• **YOUR INSTRUCTIONS**
Your response should consist solely of the records, written out exactly.

INFORMATION Block Start

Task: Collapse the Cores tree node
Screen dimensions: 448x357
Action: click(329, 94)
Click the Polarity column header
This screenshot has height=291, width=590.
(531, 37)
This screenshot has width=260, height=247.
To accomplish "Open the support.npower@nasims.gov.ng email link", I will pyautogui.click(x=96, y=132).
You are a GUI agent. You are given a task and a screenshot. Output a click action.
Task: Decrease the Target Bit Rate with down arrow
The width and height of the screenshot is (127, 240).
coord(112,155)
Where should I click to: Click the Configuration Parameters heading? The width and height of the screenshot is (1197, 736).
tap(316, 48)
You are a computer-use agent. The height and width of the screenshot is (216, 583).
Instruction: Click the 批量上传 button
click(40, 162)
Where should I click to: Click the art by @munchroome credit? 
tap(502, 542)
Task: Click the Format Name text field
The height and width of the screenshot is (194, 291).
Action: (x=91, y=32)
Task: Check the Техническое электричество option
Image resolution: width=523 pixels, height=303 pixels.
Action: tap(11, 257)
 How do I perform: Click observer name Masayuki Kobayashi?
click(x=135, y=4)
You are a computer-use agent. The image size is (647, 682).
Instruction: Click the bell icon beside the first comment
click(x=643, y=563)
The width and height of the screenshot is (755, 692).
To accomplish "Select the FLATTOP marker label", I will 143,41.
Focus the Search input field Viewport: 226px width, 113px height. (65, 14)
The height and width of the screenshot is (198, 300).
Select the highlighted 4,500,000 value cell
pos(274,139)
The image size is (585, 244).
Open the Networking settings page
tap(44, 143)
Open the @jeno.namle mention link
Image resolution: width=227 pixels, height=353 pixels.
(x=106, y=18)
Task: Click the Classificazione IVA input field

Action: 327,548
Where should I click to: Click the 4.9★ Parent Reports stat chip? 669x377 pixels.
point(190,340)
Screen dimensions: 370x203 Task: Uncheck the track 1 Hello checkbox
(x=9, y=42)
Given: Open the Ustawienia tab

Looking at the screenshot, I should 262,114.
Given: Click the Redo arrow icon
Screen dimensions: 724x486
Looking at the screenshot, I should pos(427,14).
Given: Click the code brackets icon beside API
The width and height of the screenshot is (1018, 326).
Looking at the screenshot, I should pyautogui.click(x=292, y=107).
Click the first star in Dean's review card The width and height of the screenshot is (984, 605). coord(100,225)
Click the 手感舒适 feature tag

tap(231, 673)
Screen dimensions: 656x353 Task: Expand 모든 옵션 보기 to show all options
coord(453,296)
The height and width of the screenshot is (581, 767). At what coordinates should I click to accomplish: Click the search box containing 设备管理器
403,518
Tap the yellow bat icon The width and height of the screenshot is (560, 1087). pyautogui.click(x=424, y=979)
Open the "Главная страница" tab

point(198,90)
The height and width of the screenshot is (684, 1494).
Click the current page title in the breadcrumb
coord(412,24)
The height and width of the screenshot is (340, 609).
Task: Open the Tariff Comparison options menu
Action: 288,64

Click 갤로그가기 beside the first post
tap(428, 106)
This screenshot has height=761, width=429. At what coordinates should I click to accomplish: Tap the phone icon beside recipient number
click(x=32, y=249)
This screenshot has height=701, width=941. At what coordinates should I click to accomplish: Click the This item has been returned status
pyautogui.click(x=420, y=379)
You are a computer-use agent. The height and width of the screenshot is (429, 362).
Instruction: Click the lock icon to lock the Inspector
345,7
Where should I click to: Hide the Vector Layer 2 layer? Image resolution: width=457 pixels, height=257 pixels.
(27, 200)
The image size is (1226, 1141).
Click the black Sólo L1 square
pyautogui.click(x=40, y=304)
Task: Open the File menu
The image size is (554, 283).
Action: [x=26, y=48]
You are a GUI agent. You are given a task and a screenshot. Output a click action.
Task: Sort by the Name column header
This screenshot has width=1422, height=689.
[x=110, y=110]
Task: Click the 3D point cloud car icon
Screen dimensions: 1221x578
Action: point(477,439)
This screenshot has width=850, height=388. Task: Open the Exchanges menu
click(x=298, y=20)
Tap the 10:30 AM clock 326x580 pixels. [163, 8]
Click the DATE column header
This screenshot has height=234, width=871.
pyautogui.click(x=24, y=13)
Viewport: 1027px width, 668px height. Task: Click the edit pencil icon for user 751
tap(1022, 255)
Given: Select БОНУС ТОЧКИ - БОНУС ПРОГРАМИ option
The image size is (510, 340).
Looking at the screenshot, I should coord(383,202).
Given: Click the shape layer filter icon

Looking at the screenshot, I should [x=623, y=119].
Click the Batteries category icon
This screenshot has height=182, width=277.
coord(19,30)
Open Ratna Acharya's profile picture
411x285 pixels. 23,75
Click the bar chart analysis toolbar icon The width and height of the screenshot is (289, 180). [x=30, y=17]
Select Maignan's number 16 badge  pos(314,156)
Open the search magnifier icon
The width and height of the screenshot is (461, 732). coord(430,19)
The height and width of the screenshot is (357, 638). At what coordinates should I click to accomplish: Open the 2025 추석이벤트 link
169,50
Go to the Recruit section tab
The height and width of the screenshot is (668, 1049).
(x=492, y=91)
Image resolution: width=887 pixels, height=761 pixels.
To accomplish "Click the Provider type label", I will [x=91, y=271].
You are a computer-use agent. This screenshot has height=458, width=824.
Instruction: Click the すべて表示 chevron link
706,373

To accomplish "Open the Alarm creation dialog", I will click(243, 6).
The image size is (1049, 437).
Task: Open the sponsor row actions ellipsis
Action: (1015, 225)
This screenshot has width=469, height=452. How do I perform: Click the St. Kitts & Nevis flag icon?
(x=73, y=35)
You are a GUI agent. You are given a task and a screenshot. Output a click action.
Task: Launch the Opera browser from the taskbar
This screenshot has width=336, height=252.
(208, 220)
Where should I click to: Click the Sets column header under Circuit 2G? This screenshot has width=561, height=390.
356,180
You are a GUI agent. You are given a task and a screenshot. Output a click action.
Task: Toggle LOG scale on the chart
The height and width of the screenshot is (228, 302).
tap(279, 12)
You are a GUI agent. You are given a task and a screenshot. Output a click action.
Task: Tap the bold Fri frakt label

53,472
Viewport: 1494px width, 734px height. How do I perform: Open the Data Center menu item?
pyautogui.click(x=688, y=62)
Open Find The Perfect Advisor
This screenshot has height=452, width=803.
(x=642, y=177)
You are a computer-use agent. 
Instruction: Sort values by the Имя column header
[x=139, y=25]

INFORMATION Block End

• **WRITTEN REPLY**
Task: Collapse the Cores tree node
Screen dimensions: 448x357
Action: click(329, 94)
Click the Polarity column header
This screenshot has height=291, width=590.
(531, 37)
This screenshot has width=260, height=247.
To accomplish "Open the support.npower@nasims.gov.ng email link", I will pyautogui.click(x=96, y=132).
You are a GUI agent. You are given a task and a screenshot. Output a click action.
Task: Decrease the Target Bit Rate with down arrow
The width and height of the screenshot is (127, 240).
coord(112,155)
Where should I click to: Click the Configuration Parameters heading? The width and height of the screenshot is (1197, 736).
tap(316, 48)
You are a computer-use agent. The height and width of the screenshot is (216, 583).
Instruction: Click the 批量上传 button
click(40, 162)
Where should I click to: Click the art by @munchroome credit? 
tap(502, 542)
Task: Click the Format Name text field
The height and width of the screenshot is (194, 291).
Action: (x=91, y=32)
Task: Check the Техническое электричество option
Image resolution: width=523 pixels, height=303 pixels.
Action: tap(11, 257)
 How do I perform: Click observer name Masayuki Kobayashi?
click(x=135, y=4)
You are a computer-use agent. The image size is (647, 682).
Instruction: Click the bell icon beside the first comment
click(x=643, y=563)
The width and height of the screenshot is (755, 692).
To accomplish "Select the FLATTOP marker label", I will 143,41.
Focus the Search input field Viewport: 226px width, 113px height. (65, 14)
The height and width of the screenshot is (198, 300).
Select the highlighted 4,500,000 value cell
pos(274,139)
The image size is (585, 244).
Open the Networking settings page
tap(44, 143)
Open the @jeno.namle mention link
Image resolution: width=227 pixels, height=353 pixels.
(x=106, y=18)
Task: Click the Classificazione IVA input field

Action: 327,548
Where should I click to: Click the 4.9★ Parent Reports stat chip? 669x377 pixels.
point(190,340)
Screen dimensions: 370x203 Task: Uncheck the track 1 Hello checkbox
(x=9, y=42)
Given: Open the Ustawienia tab

Looking at the screenshot, I should 262,114.
Given: Click the Redo arrow icon
Screen dimensions: 724x486
Looking at the screenshot, I should pos(427,14).
Given: Click the code brackets icon beside API
The width and height of the screenshot is (1018, 326).
Looking at the screenshot, I should pyautogui.click(x=292, y=107).
Click the first star in Dean's review card The width and height of the screenshot is (984, 605). coord(100,225)
Click the 手感舒适 feature tag

tap(231, 673)
Screen dimensions: 656x353 Task: Expand 모든 옵션 보기 to show all options
coord(453,296)
The height and width of the screenshot is (581, 767). At what coordinates should I click to accomplish: Click the search box containing 设备管理器
403,518
Tap the yellow bat icon The width and height of the screenshot is (560, 1087). pyautogui.click(x=424, y=979)
Open the "Главная страница" tab

point(198,90)
The height and width of the screenshot is (684, 1494).
Click the current page title in the breadcrumb
coord(412,24)
The height and width of the screenshot is (340, 609).
Task: Open the Tariff Comparison options menu
Action: 288,64

Click 갤로그가기 beside the first post
tap(428, 106)
This screenshot has height=761, width=429. At what coordinates should I click to accomplish: Tap the phone icon beside recipient number
click(x=32, y=249)
This screenshot has height=701, width=941. At what coordinates should I click to accomplish: Click the This item has been returned status
pyautogui.click(x=420, y=379)
You are a computer-use agent. The height and width of the screenshot is (429, 362).
Instruction: Click the lock icon to lock the Inspector
345,7
Where should I click to: Hide the Vector Layer 2 layer? Image resolution: width=457 pixels, height=257 pixels.
(27, 200)
The image size is (1226, 1141).
Click the black Sólo L1 square
pyautogui.click(x=40, y=304)
Task: Open the File menu
The image size is (554, 283).
Action: [x=26, y=48]
You are a GUI agent. You are given a task and a screenshot. Output a click action.
Task: Sort by the Name column header
This screenshot has width=1422, height=689.
[x=110, y=110]
Task: Click the 3D point cloud car icon
Screen dimensions: 1221x578
Action: point(477,439)
This screenshot has width=850, height=388. Task: Open the Exchanges menu
click(x=298, y=20)
Tap the 10:30 AM clock 326x580 pixels. [163, 8]
Click the DATE column header
This screenshot has height=234, width=871.
pyautogui.click(x=24, y=13)
Viewport: 1027px width, 668px height. Task: Click the edit pencil icon for user 751
tap(1022, 255)
Given: Select БОНУС ТОЧКИ - БОНУС ПРОГРАМИ option
The image size is (510, 340).
Looking at the screenshot, I should coord(383,202).
Given: Click the shape layer filter icon

Looking at the screenshot, I should [x=623, y=119].
Click the Batteries category icon
This screenshot has height=182, width=277.
coord(19,30)
Open Ratna Acharya's profile picture
411x285 pixels. 23,75
Click the bar chart analysis toolbar icon The width and height of the screenshot is (289, 180). [x=30, y=17]
Select Maignan's number 16 badge  pos(314,156)
Open the search magnifier icon
The width and height of the screenshot is (461, 732). coord(430,19)
The height and width of the screenshot is (357, 638). At what coordinates should I click to accomplish: Open the 2025 추석이벤트 link
169,50
Go to the Recruit section tab
The height and width of the screenshot is (668, 1049).
(x=492, y=91)
Image resolution: width=887 pixels, height=761 pixels.
To accomplish "Click the Provider type label", I will [x=91, y=271].
You are a computer-use agent. This screenshot has height=458, width=824.
Instruction: Click the すべて表示 chevron link
706,373

To accomplish "Open the Alarm creation dialog", I will click(243, 6).
The image size is (1049, 437).
Task: Open the sponsor row actions ellipsis
Action: (1015, 225)
This screenshot has width=469, height=452. How do I perform: Click the St. Kitts & Nevis flag icon?
(x=73, y=35)
You are a GUI agent. You are given a task and a screenshot. Output a click action.
Task: Launch the Opera browser from the taskbar
This screenshot has width=336, height=252.
(208, 220)
Where should I click to: Click the Sets column header under Circuit 2G? This screenshot has width=561, height=390.
356,180
You are a GUI agent. You are given a task and a screenshot. Output a click action.
Task: Toggle LOG scale on the chart
The height and width of the screenshot is (228, 302).
tap(279, 12)
You are a GUI agent. You are given a task and a screenshot. Output a click action.
Task: Tap the bold Fri frakt label

53,472
Viewport: 1494px width, 734px height. How do I perform: Open the Data Center menu item?
pyautogui.click(x=688, y=62)
Open Find The Perfect Advisor
This screenshot has height=452, width=803.
(x=642, y=177)
You are a computer-use agent. 
Instruction: Sort values by the Имя column header
[x=139, y=25]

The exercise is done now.